(Text and item location entries)
****************************************

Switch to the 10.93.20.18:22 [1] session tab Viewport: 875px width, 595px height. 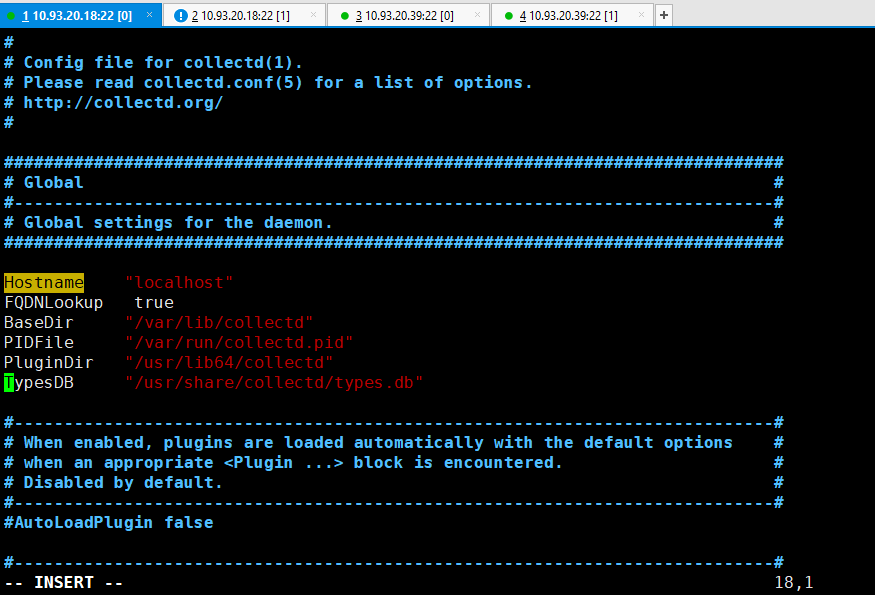tap(246, 16)
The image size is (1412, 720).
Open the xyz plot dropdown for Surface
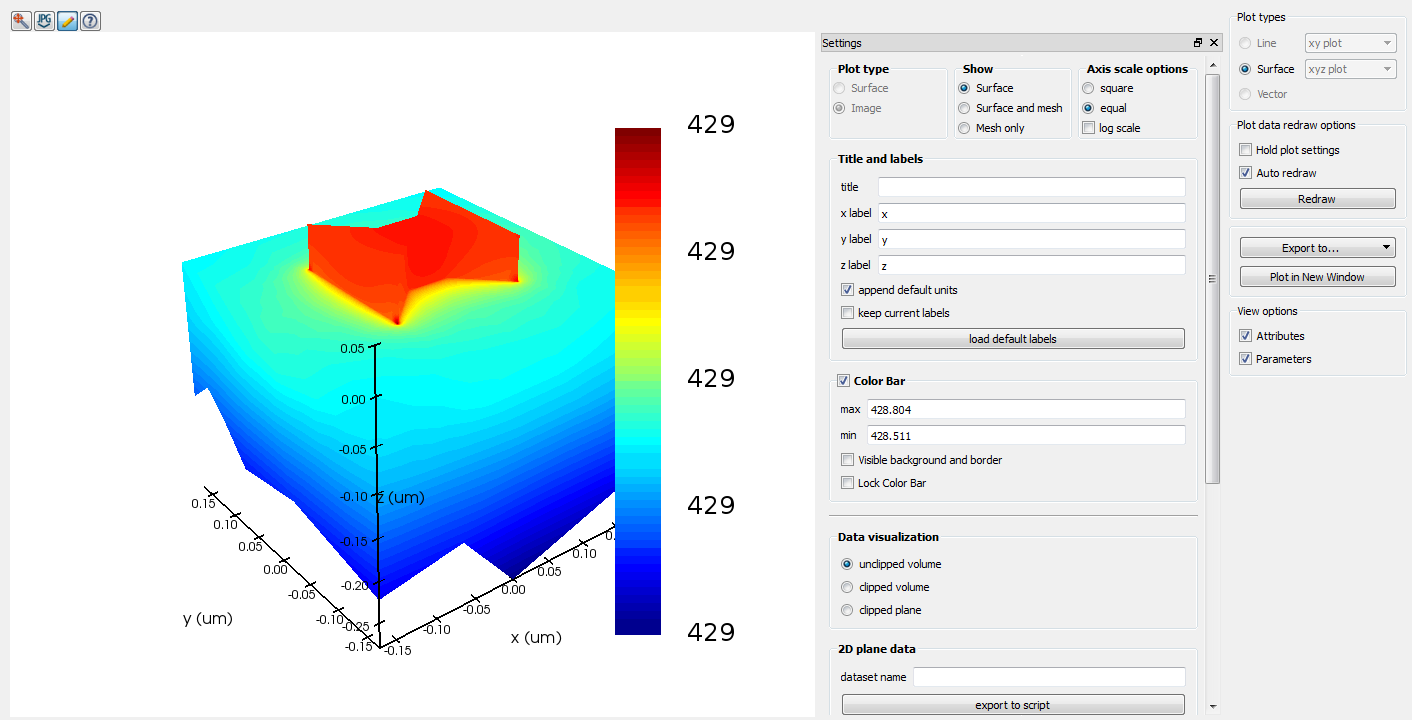coord(1349,68)
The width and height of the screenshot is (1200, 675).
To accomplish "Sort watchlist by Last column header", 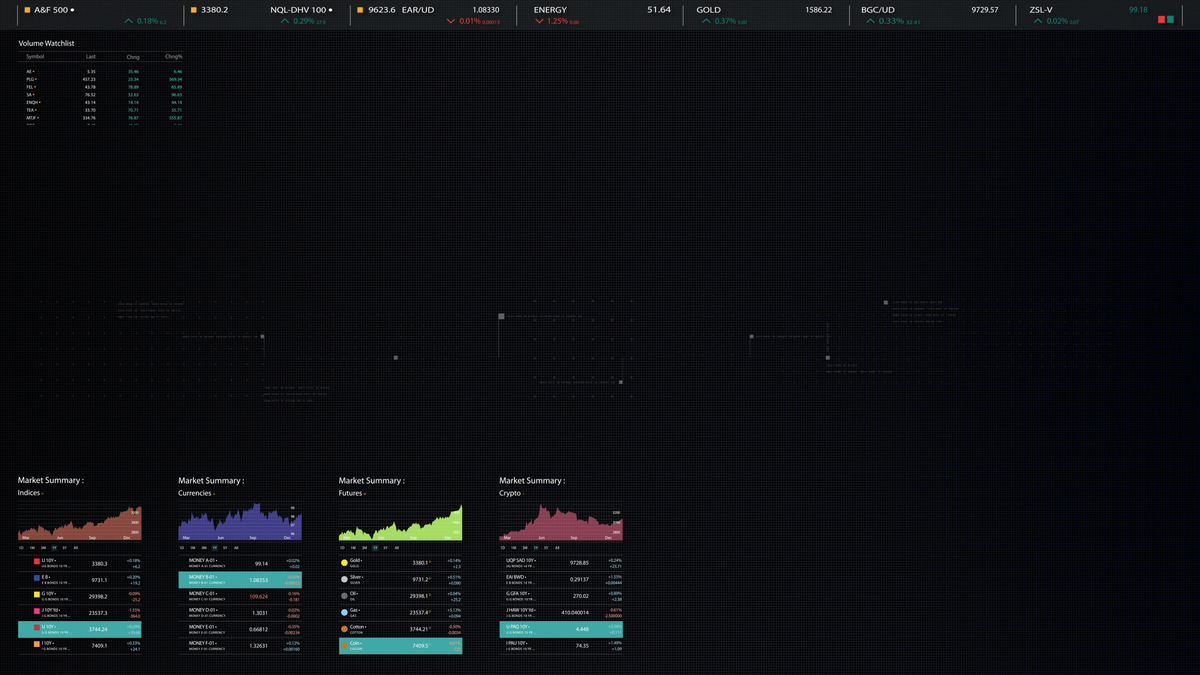I will pyautogui.click(x=91, y=57).
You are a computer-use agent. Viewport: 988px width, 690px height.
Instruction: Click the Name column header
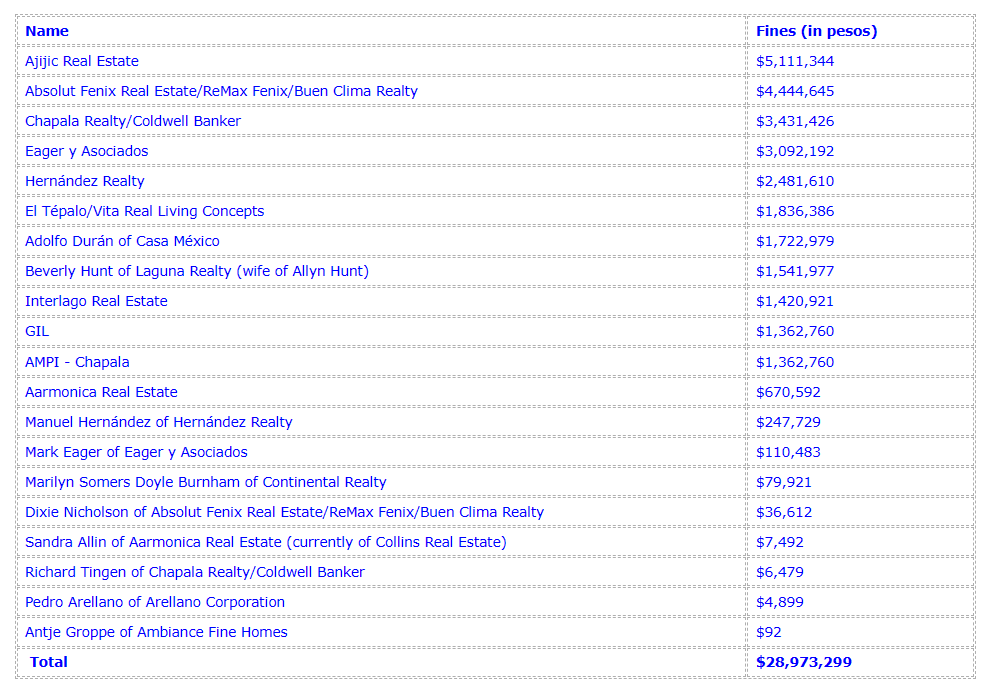47,31
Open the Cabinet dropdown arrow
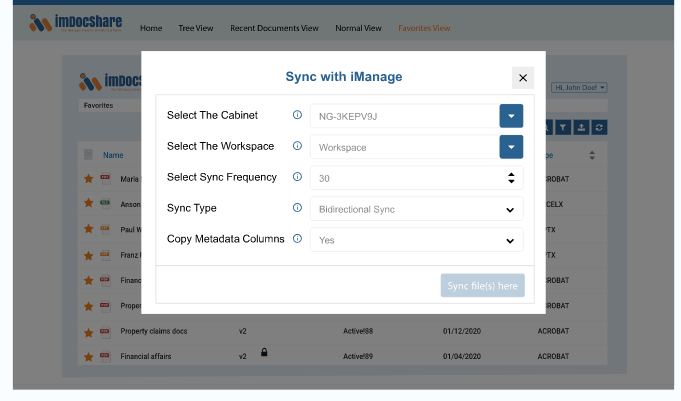Image resolution: width=681 pixels, height=401 pixels. [x=511, y=116]
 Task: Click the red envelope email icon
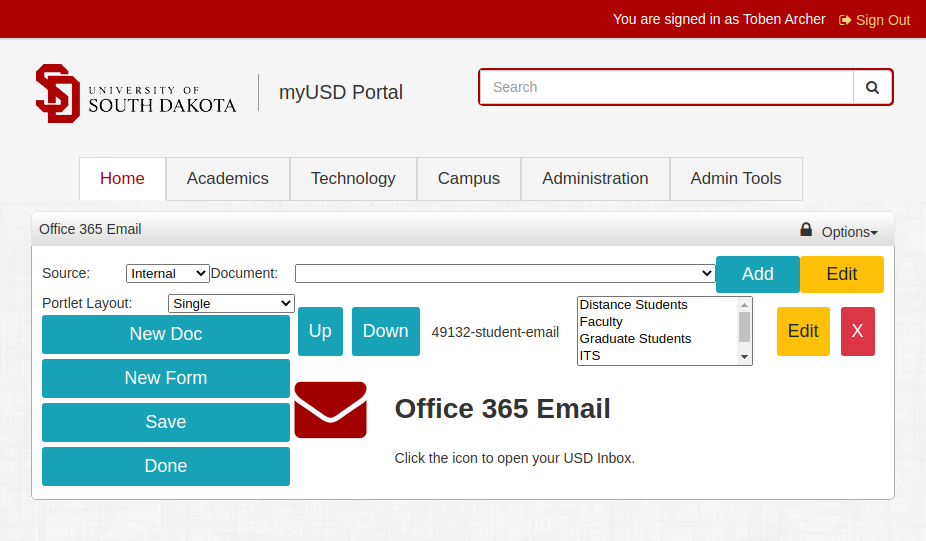coord(330,410)
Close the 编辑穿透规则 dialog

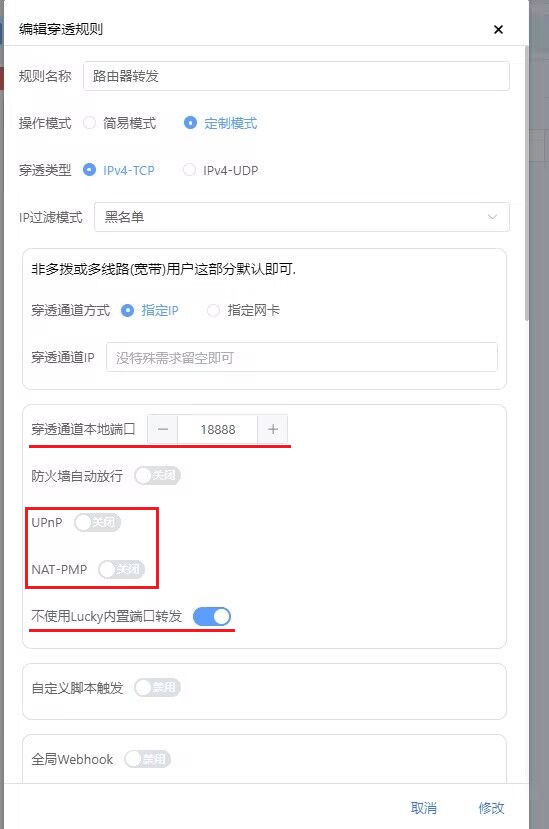click(x=498, y=30)
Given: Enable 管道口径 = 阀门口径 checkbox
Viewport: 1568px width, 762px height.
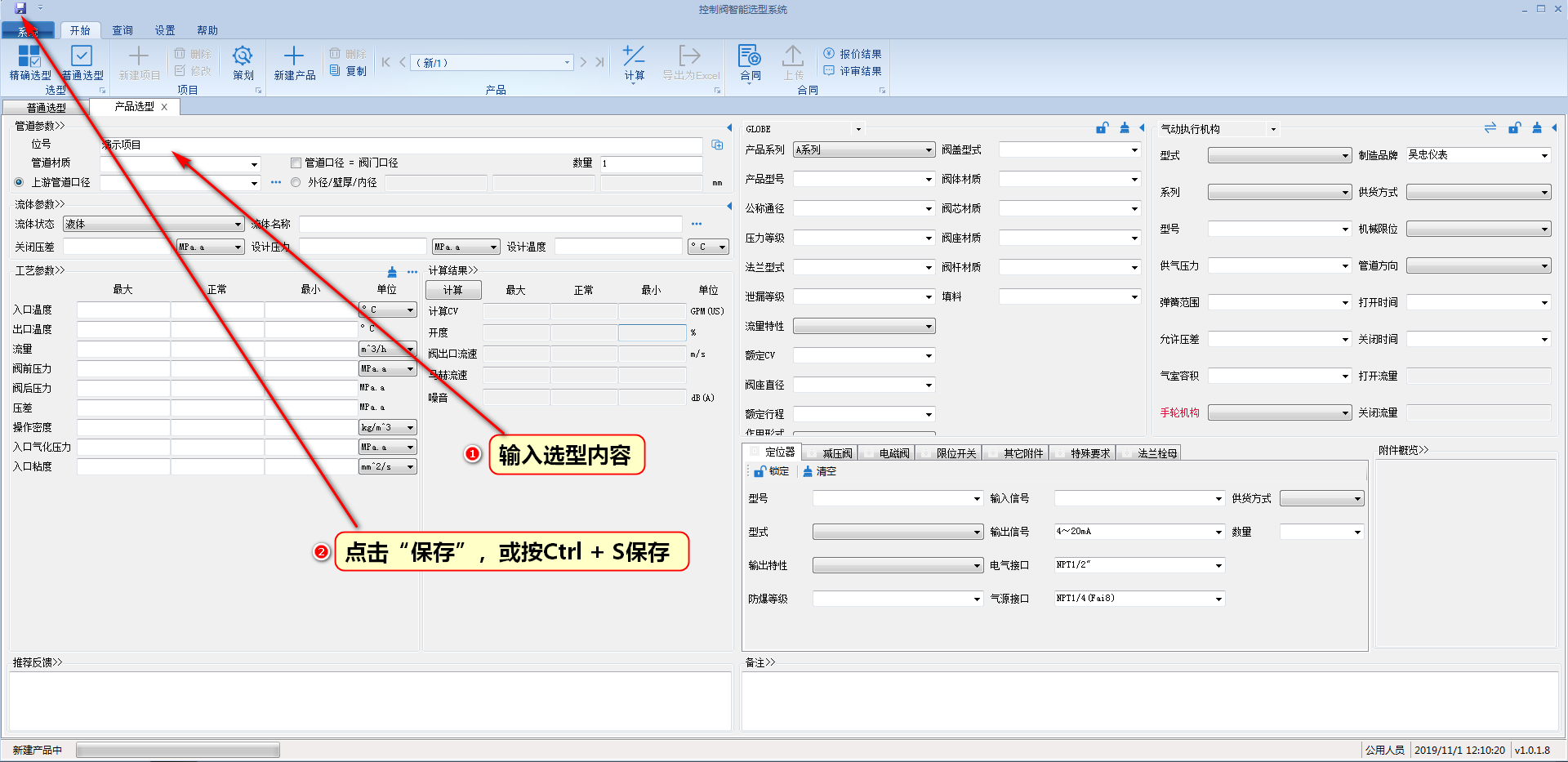Looking at the screenshot, I should (x=296, y=163).
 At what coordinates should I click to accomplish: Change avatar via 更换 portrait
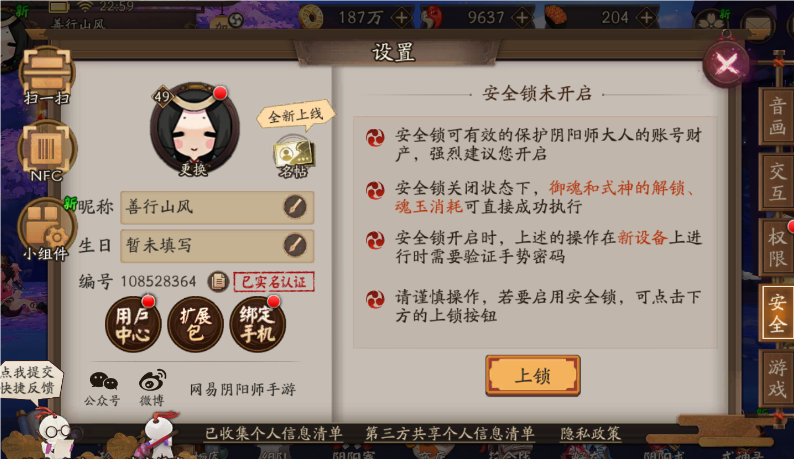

****************************************

### Short exercise:
Please output again, unchanged, the lines from the one containing "Close the 编辑穿透规则 dialog" through the end of the items, both ends included, leaving the pictures out of your answer.

### Response for this exercise:
Close the 编辑穿透规则 dialog

click(x=498, y=30)
Given: Enable 管道口径 = 阀门口径 checkbox
Viewport: 1568px width, 762px height.
Looking at the screenshot, I should (x=296, y=163).
 At what coordinates should I click to accomplish: Change avatar via 更换 portrait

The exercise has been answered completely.